# [Problem]
Take the entries that follow and return exactly the lines from the one holding "Click the Access" through the one holding "Click search icon", both included. Nothing else is needed.

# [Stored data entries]

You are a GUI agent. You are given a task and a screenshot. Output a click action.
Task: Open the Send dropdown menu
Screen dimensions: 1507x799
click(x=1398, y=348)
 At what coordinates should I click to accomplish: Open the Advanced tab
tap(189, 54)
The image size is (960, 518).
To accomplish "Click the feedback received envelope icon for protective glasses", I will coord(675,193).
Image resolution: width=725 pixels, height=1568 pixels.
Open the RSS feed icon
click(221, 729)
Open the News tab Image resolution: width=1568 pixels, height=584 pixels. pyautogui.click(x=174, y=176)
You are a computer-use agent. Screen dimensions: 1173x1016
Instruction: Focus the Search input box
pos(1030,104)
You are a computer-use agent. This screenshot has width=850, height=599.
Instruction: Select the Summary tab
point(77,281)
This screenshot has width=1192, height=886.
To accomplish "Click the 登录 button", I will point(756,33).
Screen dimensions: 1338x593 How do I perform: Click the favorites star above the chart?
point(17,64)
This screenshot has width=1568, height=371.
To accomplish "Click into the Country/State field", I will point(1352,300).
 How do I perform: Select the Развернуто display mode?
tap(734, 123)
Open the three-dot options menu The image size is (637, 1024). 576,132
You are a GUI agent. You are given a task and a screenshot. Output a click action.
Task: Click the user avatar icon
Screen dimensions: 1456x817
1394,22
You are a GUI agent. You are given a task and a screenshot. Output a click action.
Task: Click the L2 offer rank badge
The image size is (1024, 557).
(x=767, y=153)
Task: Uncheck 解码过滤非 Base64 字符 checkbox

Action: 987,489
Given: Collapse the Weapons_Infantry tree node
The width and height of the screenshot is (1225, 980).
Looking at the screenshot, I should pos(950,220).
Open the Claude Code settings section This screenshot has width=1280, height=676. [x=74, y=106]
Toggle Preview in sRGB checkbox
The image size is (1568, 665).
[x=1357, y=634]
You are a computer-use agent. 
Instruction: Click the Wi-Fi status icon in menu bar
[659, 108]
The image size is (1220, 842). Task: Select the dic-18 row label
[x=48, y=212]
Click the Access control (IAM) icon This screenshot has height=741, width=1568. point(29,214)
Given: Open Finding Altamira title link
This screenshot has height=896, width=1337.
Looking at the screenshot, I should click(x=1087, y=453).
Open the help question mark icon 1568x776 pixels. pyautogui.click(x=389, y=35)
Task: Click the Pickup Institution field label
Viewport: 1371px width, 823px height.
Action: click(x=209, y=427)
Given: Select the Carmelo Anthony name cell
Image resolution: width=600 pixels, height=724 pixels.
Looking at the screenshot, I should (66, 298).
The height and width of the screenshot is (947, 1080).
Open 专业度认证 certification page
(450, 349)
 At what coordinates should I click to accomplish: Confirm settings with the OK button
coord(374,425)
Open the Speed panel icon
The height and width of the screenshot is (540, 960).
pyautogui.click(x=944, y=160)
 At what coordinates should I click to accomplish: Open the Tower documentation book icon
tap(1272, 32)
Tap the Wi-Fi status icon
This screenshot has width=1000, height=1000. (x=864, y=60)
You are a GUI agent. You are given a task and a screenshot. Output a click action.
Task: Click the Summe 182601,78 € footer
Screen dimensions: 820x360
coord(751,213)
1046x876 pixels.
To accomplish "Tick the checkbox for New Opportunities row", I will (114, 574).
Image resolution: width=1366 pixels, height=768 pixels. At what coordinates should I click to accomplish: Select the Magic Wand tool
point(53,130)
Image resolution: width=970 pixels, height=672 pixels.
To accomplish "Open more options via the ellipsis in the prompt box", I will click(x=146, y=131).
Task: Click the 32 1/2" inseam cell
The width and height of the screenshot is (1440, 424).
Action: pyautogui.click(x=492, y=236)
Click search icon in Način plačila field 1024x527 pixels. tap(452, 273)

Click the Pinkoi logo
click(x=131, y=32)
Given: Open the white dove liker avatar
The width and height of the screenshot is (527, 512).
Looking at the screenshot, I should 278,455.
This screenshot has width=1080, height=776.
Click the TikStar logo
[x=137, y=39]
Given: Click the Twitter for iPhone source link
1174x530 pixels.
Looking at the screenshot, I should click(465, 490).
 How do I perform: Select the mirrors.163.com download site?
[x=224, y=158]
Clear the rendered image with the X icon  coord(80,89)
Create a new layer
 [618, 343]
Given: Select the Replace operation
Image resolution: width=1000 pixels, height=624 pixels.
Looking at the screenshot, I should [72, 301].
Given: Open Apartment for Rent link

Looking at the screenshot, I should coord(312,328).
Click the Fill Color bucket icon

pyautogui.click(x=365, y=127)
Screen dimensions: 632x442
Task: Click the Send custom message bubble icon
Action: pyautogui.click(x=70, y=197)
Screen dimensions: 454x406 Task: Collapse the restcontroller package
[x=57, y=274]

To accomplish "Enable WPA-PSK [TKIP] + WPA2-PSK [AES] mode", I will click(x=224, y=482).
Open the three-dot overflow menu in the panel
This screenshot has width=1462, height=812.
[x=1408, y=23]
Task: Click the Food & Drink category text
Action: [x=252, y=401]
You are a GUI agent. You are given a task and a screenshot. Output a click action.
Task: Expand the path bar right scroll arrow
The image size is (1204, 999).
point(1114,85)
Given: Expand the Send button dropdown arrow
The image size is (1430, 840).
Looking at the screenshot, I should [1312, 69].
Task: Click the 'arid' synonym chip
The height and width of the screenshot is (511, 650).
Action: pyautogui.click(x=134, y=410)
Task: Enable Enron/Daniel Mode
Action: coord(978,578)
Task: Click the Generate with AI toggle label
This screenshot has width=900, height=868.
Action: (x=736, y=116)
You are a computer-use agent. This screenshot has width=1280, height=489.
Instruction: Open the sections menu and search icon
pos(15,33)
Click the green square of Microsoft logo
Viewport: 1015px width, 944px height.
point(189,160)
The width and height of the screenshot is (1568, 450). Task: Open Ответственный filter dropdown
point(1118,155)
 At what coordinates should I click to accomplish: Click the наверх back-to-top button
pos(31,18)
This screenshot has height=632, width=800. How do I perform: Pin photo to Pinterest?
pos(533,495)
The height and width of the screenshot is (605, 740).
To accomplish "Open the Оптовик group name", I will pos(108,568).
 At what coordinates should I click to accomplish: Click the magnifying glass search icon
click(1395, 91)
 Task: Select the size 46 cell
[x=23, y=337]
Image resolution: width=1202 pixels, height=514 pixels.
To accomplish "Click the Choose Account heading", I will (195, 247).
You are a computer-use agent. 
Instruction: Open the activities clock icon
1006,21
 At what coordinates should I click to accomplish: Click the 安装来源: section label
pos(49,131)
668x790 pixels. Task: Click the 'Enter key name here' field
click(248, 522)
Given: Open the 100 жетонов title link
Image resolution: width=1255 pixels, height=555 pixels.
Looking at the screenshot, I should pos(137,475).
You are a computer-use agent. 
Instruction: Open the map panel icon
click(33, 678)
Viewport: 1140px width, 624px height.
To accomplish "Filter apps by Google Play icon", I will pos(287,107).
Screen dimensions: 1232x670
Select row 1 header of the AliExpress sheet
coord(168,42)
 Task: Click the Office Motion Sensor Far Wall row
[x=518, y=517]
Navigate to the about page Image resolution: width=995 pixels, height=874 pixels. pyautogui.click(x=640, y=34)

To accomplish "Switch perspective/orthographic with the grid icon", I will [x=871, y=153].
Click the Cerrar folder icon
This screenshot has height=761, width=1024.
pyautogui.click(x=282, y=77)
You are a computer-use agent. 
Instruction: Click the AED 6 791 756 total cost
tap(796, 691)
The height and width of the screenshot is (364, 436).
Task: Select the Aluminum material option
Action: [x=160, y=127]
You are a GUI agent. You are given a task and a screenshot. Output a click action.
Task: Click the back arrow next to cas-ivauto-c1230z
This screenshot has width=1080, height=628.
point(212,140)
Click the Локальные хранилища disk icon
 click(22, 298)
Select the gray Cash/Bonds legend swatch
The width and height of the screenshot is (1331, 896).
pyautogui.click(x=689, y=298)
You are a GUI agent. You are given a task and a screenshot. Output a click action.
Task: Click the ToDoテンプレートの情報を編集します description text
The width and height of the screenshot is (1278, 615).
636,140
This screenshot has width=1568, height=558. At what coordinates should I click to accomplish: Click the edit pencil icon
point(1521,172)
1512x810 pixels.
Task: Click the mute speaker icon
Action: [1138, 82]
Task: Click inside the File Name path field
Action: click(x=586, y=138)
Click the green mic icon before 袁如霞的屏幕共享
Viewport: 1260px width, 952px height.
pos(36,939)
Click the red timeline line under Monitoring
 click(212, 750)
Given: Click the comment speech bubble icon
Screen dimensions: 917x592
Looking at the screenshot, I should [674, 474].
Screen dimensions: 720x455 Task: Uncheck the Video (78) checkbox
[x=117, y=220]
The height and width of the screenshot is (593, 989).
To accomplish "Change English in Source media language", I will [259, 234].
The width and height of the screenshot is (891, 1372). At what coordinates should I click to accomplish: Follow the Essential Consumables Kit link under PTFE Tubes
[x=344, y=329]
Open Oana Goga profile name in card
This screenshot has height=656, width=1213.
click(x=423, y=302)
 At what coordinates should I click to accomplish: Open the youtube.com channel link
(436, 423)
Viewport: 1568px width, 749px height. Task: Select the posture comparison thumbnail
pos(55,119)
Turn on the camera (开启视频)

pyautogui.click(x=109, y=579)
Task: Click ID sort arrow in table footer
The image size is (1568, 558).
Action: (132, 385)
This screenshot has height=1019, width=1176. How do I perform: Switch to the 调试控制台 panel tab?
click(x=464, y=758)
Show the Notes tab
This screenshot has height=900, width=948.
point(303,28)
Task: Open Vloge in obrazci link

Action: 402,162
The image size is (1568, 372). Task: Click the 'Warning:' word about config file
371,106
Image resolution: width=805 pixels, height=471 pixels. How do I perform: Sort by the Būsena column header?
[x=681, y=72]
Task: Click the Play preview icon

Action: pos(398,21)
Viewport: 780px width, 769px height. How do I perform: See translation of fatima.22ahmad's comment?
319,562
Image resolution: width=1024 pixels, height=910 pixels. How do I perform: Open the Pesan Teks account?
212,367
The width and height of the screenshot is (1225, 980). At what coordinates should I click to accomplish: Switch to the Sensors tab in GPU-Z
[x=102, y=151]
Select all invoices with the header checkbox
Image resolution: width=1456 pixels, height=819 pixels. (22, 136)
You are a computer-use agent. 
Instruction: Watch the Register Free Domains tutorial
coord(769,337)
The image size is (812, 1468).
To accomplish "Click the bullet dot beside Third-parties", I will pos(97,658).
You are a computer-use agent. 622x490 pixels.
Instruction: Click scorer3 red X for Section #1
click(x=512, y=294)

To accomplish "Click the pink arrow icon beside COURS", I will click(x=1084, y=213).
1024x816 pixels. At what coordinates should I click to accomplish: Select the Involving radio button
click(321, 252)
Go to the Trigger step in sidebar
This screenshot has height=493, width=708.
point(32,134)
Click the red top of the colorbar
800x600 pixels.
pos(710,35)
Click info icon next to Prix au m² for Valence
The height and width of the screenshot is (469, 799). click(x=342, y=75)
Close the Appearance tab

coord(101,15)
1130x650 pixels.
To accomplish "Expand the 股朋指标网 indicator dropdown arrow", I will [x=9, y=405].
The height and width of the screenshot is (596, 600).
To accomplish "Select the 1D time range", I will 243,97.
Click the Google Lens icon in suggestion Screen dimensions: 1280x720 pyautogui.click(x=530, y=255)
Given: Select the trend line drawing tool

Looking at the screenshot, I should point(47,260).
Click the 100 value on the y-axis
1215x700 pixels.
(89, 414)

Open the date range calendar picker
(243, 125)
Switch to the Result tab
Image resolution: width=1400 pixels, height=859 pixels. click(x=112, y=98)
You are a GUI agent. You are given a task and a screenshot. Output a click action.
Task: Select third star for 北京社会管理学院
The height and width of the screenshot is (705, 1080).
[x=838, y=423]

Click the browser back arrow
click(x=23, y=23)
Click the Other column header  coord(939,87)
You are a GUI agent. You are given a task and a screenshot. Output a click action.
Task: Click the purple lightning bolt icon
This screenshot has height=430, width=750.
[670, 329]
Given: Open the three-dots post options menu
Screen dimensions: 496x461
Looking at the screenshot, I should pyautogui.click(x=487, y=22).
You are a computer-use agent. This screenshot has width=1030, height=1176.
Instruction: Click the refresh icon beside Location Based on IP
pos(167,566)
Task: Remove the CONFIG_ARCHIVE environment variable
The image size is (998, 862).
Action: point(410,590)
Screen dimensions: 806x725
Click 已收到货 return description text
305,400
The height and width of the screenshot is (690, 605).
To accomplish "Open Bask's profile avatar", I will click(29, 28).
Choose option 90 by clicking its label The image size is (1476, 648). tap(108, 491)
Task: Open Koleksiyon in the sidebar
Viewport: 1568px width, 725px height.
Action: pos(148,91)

# [Answer for this exercise]
Click the Access control (IAM) icon This screenshot has height=741, width=1568. point(29,214)
Given: Open Finding Altamira title link
This screenshot has height=896, width=1337.
Looking at the screenshot, I should click(x=1087, y=453).
Open the help question mark icon 1568x776 pixels. pyautogui.click(x=389, y=35)
Task: Click the Pickup Institution field label
Viewport: 1371px width, 823px height.
Action: click(x=209, y=427)
Given: Select the Carmelo Anthony name cell
Image resolution: width=600 pixels, height=724 pixels.
Looking at the screenshot, I should (66, 298).
The height and width of the screenshot is (947, 1080).
Open 专业度认证 certification page
(450, 349)
 At what coordinates should I click to accomplish: Confirm settings with the OK button
coord(374,425)
Open the Speed panel icon
The height and width of the screenshot is (540, 960).
pyautogui.click(x=944, y=160)
 At what coordinates should I click to accomplish: Open the Tower documentation book icon
tap(1272, 32)
Tap the Wi-Fi status icon
This screenshot has width=1000, height=1000. (x=864, y=60)
You are a GUI agent. You are given a task and a screenshot. Output a click action.
Task: Click the Summe 182601,78 € footer
Screen dimensions: 820x360
coord(751,213)
1046x876 pixels.
To accomplish "Tick the checkbox for New Opportunities row", I will (114, 574).
Image resolution: width=1366 pixels, height=768 pixels. At what coordinates should I click to accomplish: Select the Magic Wand tool
point(53,130)
Image resolution: width=970 pixels, height=672 pixels.
To accomplish "Open more options via the ellipsis in the prompt box", I will click(x=146, y=131).
Task: Click the 32 1/2" inseam cell
The width and height of the screenshot is (1440, 424).
Action: pyautogui.click(x=492, y=236)
Click search icon in Način plačila field 1024x527 pixels. tap(452, 273)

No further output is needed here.